I really like your example about the physical disabilities -- that clarified a lot to me inside my head. (My head: "But that seems like it would be fine too, if the kid consented... but then you have all these controversial issues of, how can you be sure it's informed consent, how would you know there wasn't subconscious pressure on the kid... wait... making a connection here... oooohhhhhhhh." Lightbulb moment!) It also occurred to me that what if they had said, "So, it would be a lot easier to take care of her if she were lighter! So we will chop off her legs, that'll take off a good ten pounds!" I... would have kneejerk problems with that that I didn't with this case. (I mean, don't get me wrong, after thinking about it, I agreed it was wrong, but I had to think about it, whereas the leg-chopping-off was immediate.) So... yeah. Gotta work on that. Although -- and here I really am getting off-topic and just musing randomly -- some of this, as well, is no doubt due to my own internal lifelong issues about trying to downplay the importance of gender and sexuality to my identity. But as you said so perceptively in one of your other reviews -- and I don't think I ever thanked you for linking me to that amputation article -- meat is who we are.

Date: 2011-07-25 08:20 pm (UTC)
cahn: (Default)
From: [personal profile] cahn
Oh, good. I know you've been put through a lot of crap lately, and I know I've got ablist attitudes where I just haven' thought about it, and I didn't want to contribute to the crap pile more than I could help. (And can I just say... I am also really really pleased at having a conversation that isn't, you know, people yelling past each other!)

It seriously disturbs me how worked up people are getting about Casey Anthony, for pretty much the reasons I've described. But, wow. Now that I know about the Rolls of the Dead thing, now I'm even more seriously disturbed.

Date: 2011-07-25 08:30 pm (UTC)
cahn: (Default)
From: [personal profile] cahn
(sorry, hit the comment button too early)

But yeah, if the idea is you can hate and grieve the thing done, but not have to inquire into whatever knot of external pressure and impossible situation and internal fracture made it happen on a personal level, that makes sense to me. And is, I think a project of social justice, because it makes a lot of things actually possible.
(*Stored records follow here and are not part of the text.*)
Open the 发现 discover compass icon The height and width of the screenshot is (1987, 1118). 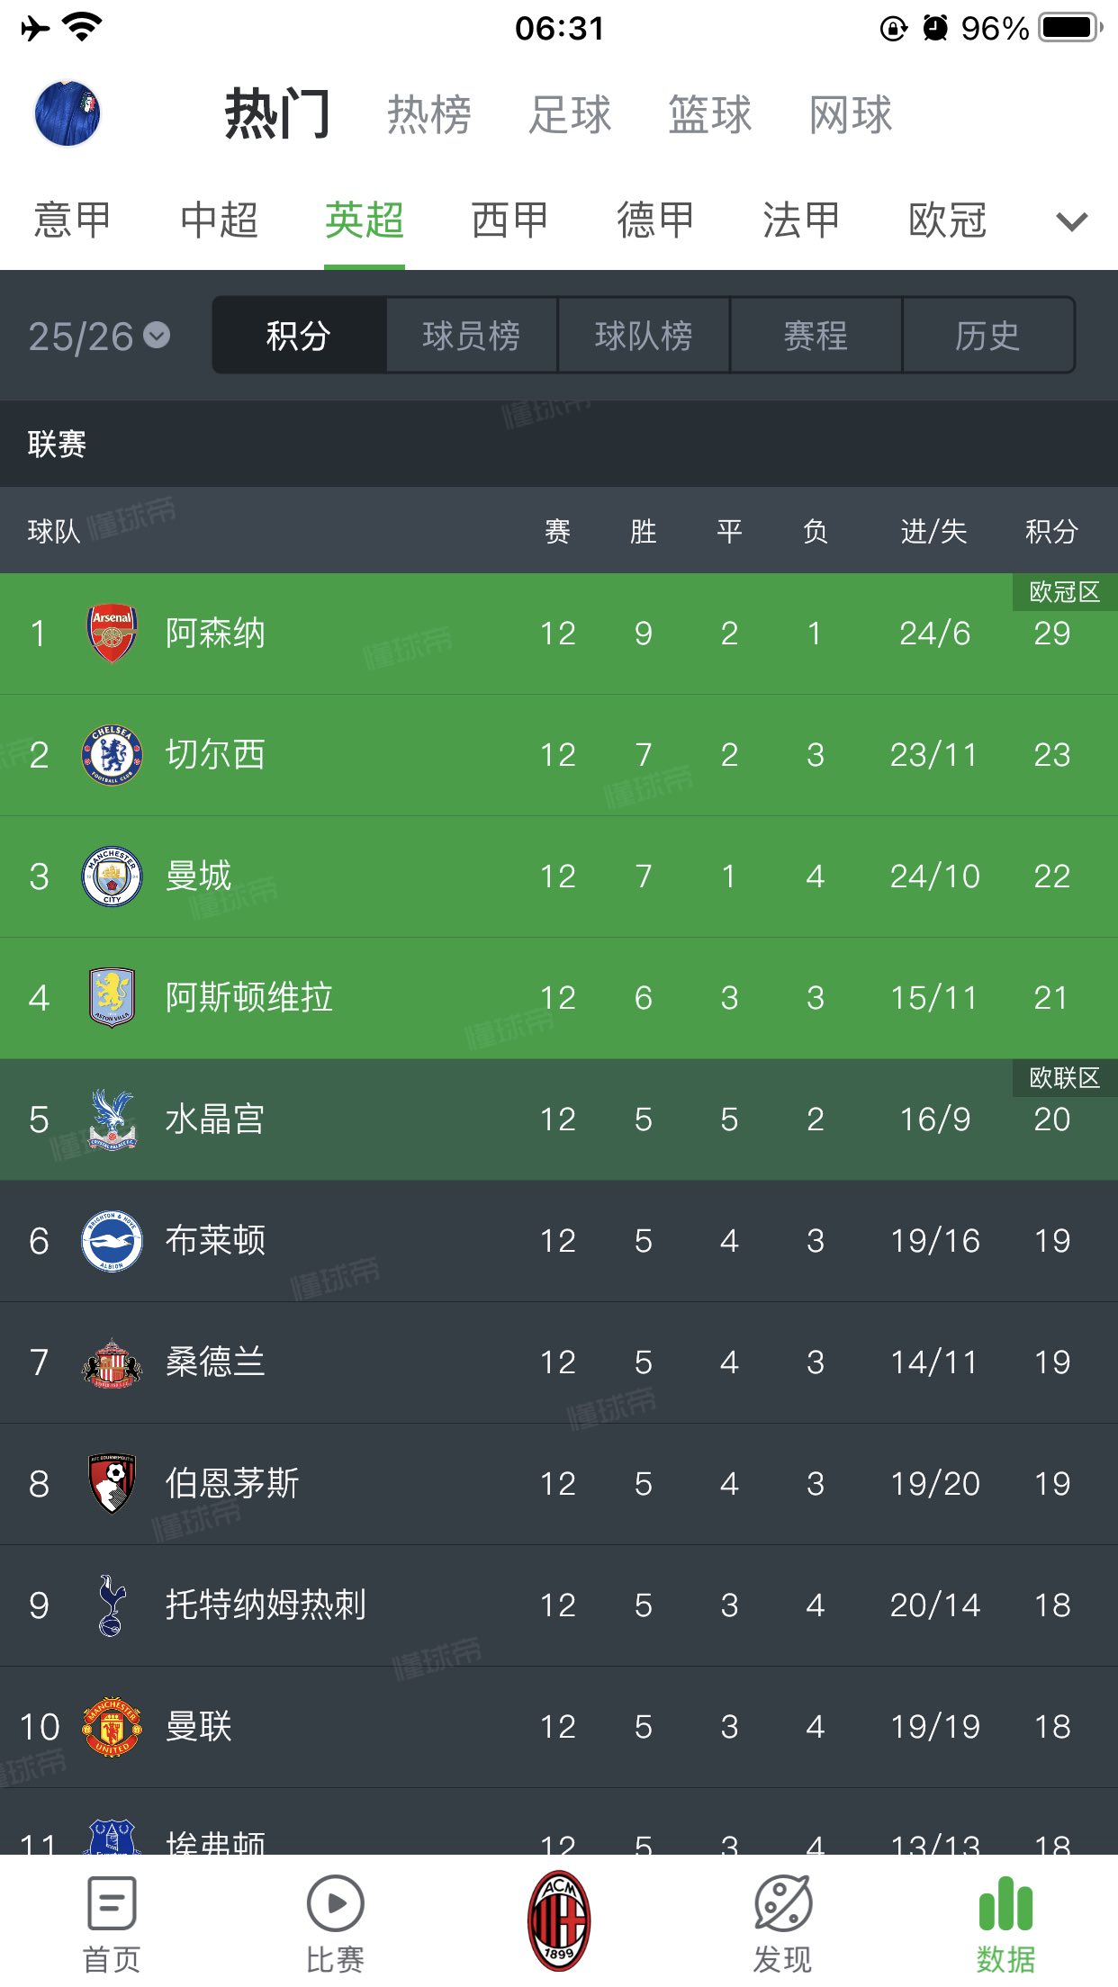[782, 1904]
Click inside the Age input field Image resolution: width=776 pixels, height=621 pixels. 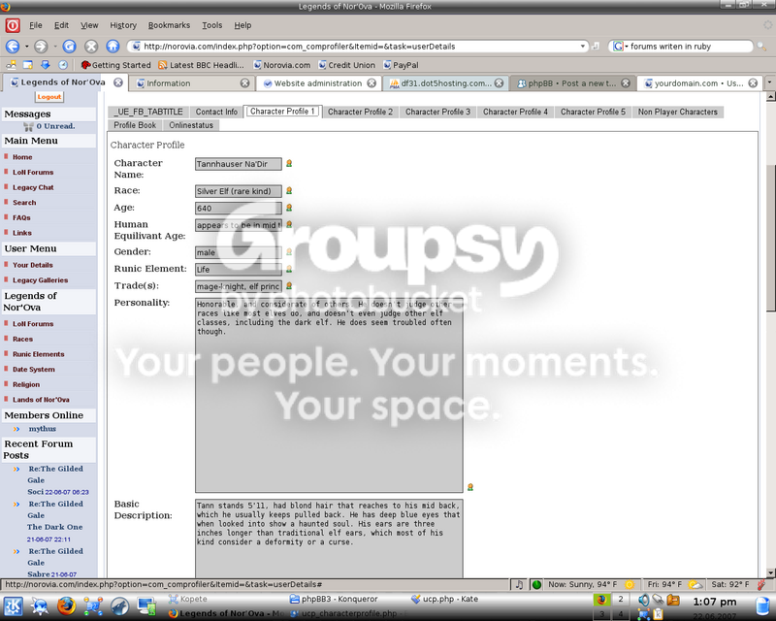click(x=239, y=208)
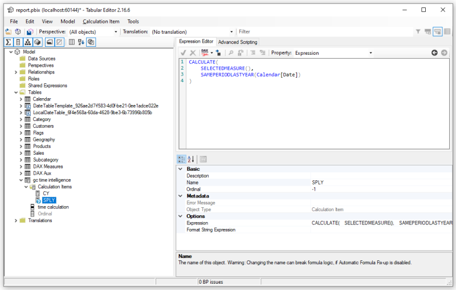Screen dimensions: 456x290
Task: Toggle the sigma Show Measures button
Action: pos(9,42)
Yeah, that is what I meant, although as usual you put it rather more perceptively and eloquently than I was able to.

Not the least of which, a single conversation in which no one derails through defensivley explaining how they didn't mean it that way, it couldn't have been wrong, you can't judge things contextually you must only judge by personal motivation don't judge me OMG you're judging me!

Heh. Well, I did mean it that way, only I hadn't thought about it hard enough? :) I don't think, as a rule, I think about judging things(/systems) contextually enough, although I think I am naturally judgmental of other people, so I've also been trying to really work on my judgement of people's personal motivation. Which is part of the baggage I was bringing to this conversation as well. And it's really made me think about how much they are intertwined.